Sea-Intelligence Maritime Analysis data released Wednesday shows that the trans-Pacific container fleet will see a 19.2% year-on-year increase in capacity by the fourth week of August. Vessel space between Asia and North America will increase at double-digit growth rates through early September, with a year-on-year 25.2% increase in ship supply by Sept. 11, Sea-Intelligence said.  

The number of new trans-Pacific ships expected in August and September is kicking off a wave of double-digit supply growth for the global container ship fleet that is expected to last into 2024. All told, the container ship fleet is expected to add another 2.5 million twenty-foot equivalent units (TEUs) of capacity this year, and 3.9 million TEUs next year.  

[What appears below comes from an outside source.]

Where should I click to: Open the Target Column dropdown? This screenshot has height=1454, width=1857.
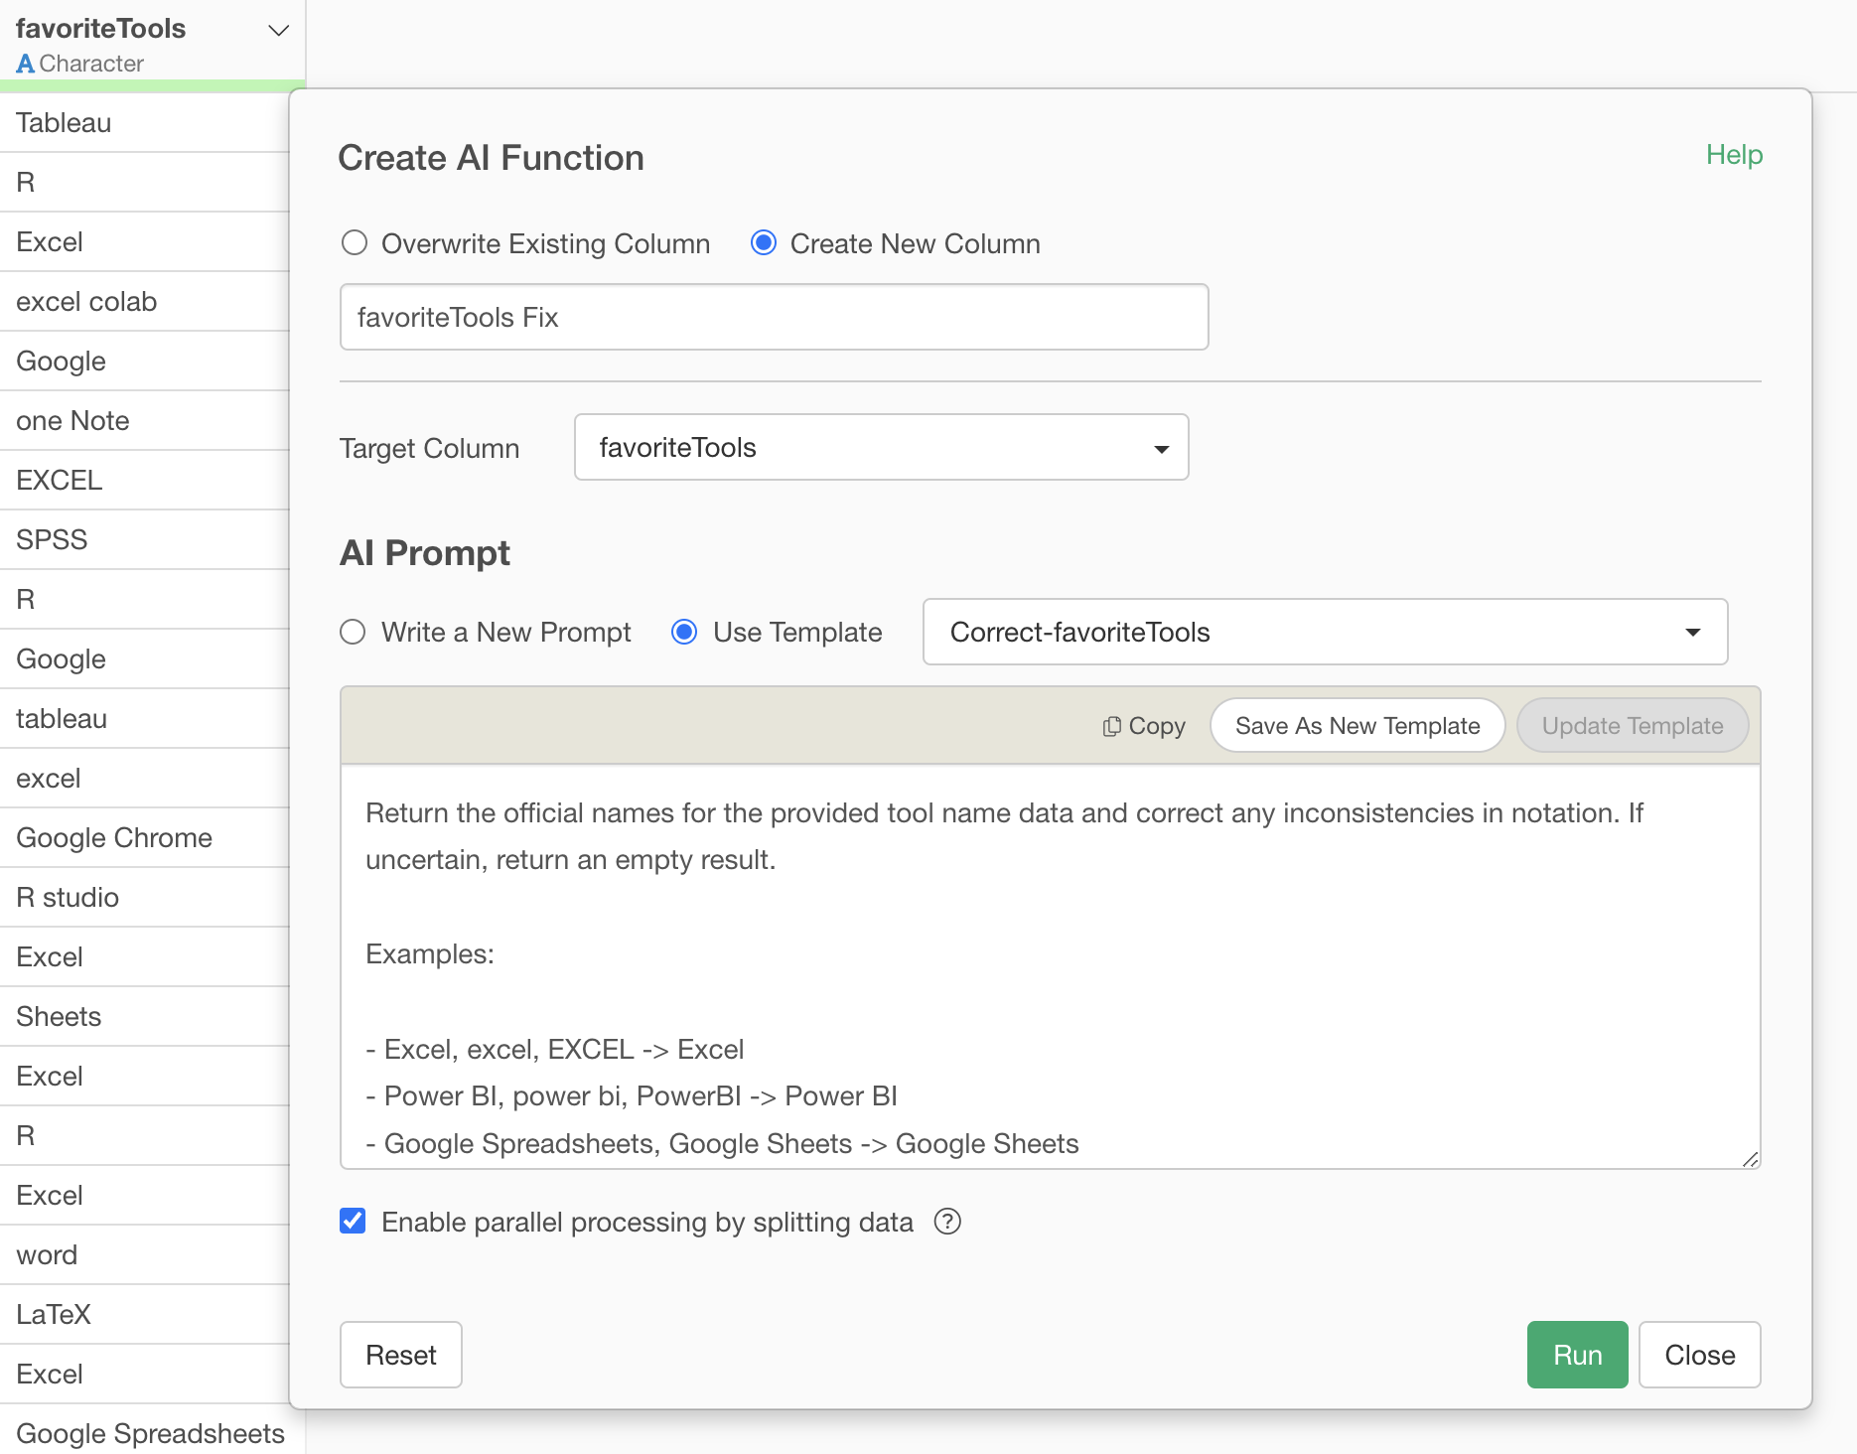(881, 448)
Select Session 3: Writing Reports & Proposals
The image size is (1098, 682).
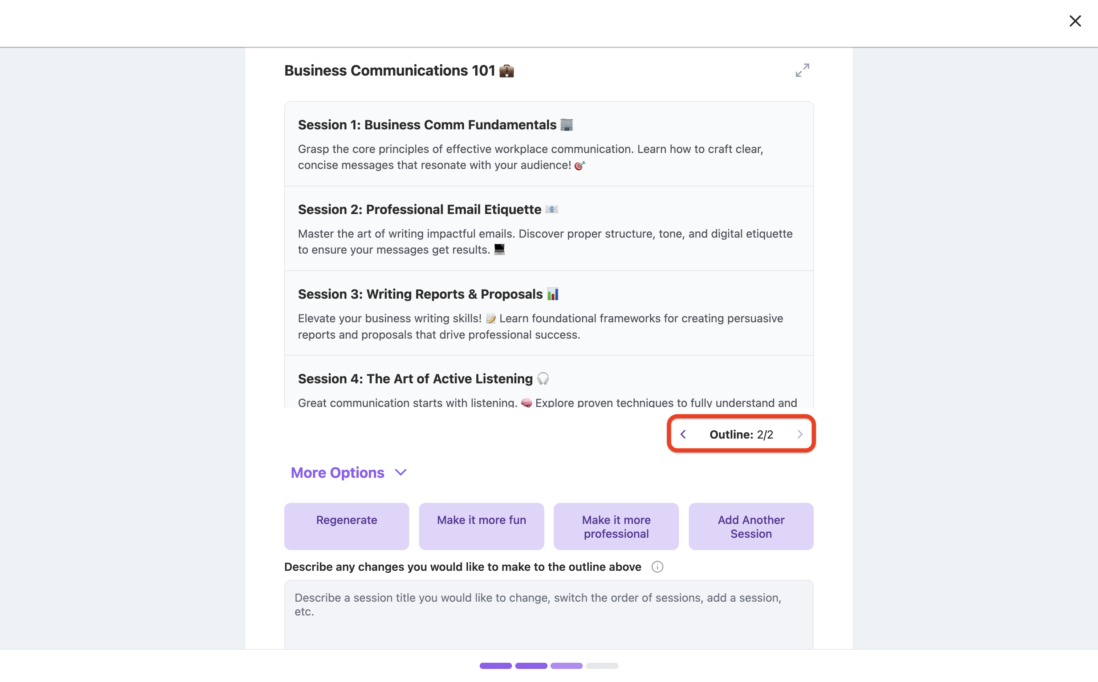click(x=549, y=313)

The issue for ocean carriers, though, is the new supply is coming as cargo demand returns to single-digit growth rates over the next few years. The National Retail Federation said the 2023 peak season volumes expected through North American ports will still fall below the volumes seen during 2022.  

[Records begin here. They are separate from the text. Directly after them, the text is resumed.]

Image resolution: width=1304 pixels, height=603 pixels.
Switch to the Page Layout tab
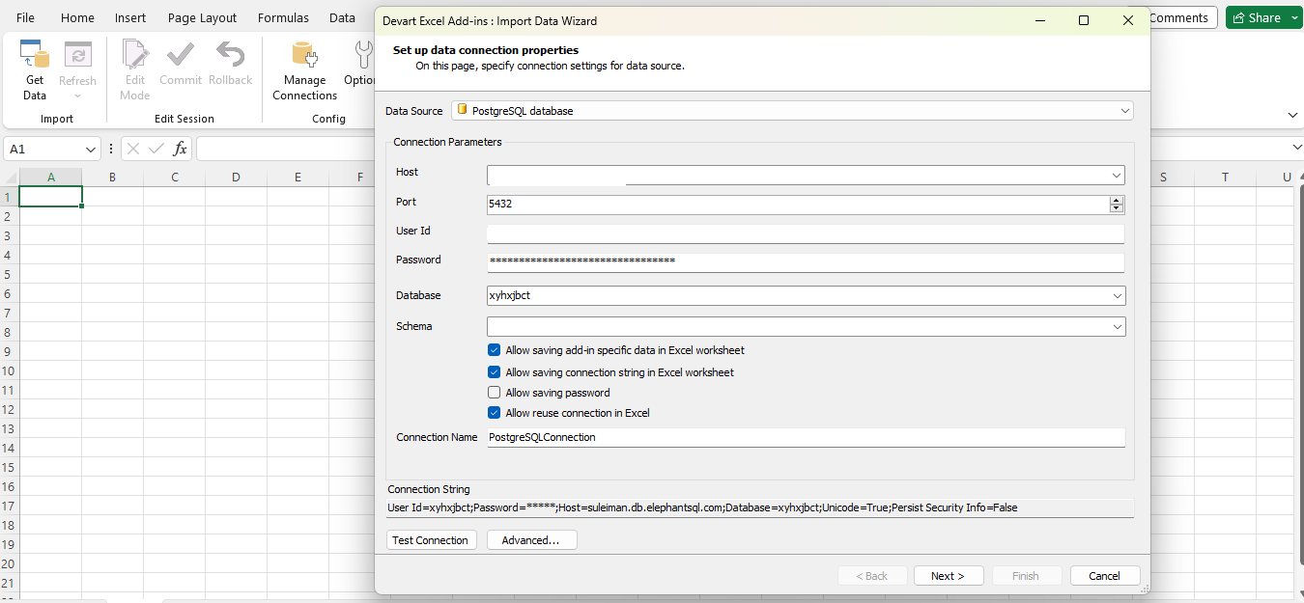click(202, 18)
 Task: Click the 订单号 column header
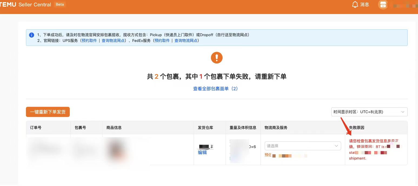click(36, 127)
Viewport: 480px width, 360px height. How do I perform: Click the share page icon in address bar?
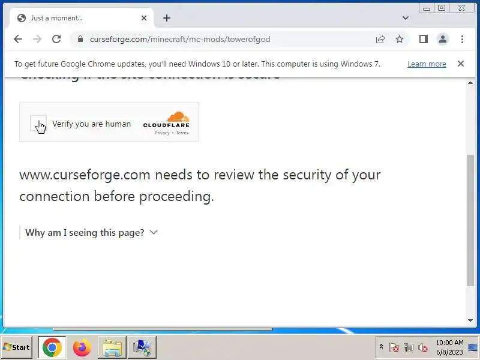coord(380,39)
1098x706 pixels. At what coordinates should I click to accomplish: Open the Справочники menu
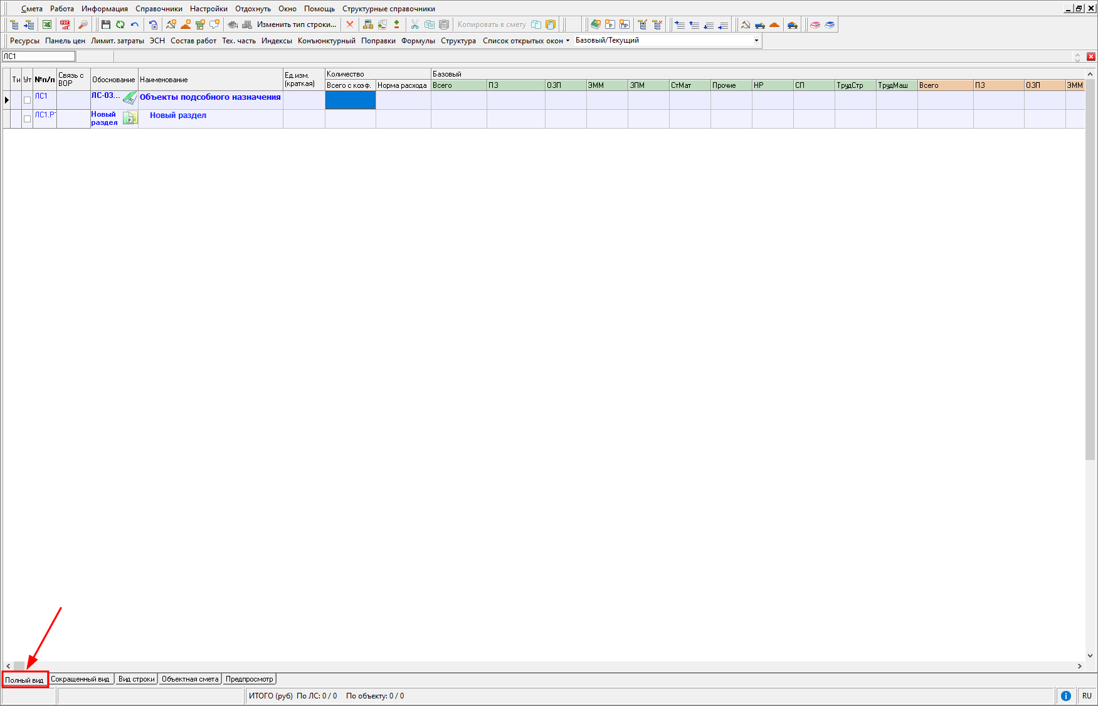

“What is really concerning is that capacity is on track to grow as we approach the later stages of the presently invisible peak season,” Sea-Intelligence CEO Alan Murphy said in a statement. The Asia-Europe trade lane, too, will see an even bigger 40% capacity increase, Sea-Intelligence said.  

More new ships on the way 

Orient Overseas Container Line (OOCL) and Ocean Network Express (ONE), both of which have already taken delivery of some ships, are preparing to receive more in the coming months. Data from Sea-Web, a sister product of the Journal of Commerce within S&P Global, shows that OOCL is set to receive four 24,000-TEU vessels between July and October, while ONE is set to receive two such mega-ships. 

Mediterranean Shipping Co. (MSC) still stands out as the most aggressive in adding new vessels. Sea-Web data shows that MSC is expected to receive 136,350 TEUs in new vessels this year, including three ultra-large container ships and four post-Panamax ships.



With no cargo catalyst on the horizon, Murphy said that ocean carriers are going to have to manage supply through canceled sailings and other types of schedule changes so that ocean freight rates, which have been largely flat since spring, do not collapse even further under the pressure from new supply. Likewise, Murphy said that ocean carriers could pull their older ships for maintenance and retrofits while putting the new ships to work.  

Ocean carriers’ current capacity planning “will certainly result in a sharply worsening market balance, and likely continuing declines in freight rates, something which could lead to loss-making territory in the second half of 2023,” Murphy said. “But this can be avoided by tactical use of blank sailings.”  

“Some of the idle capacity might then be sent to yards to get retrofitted for slow steaming, in preparation for the tightening environmental regulations,” he added.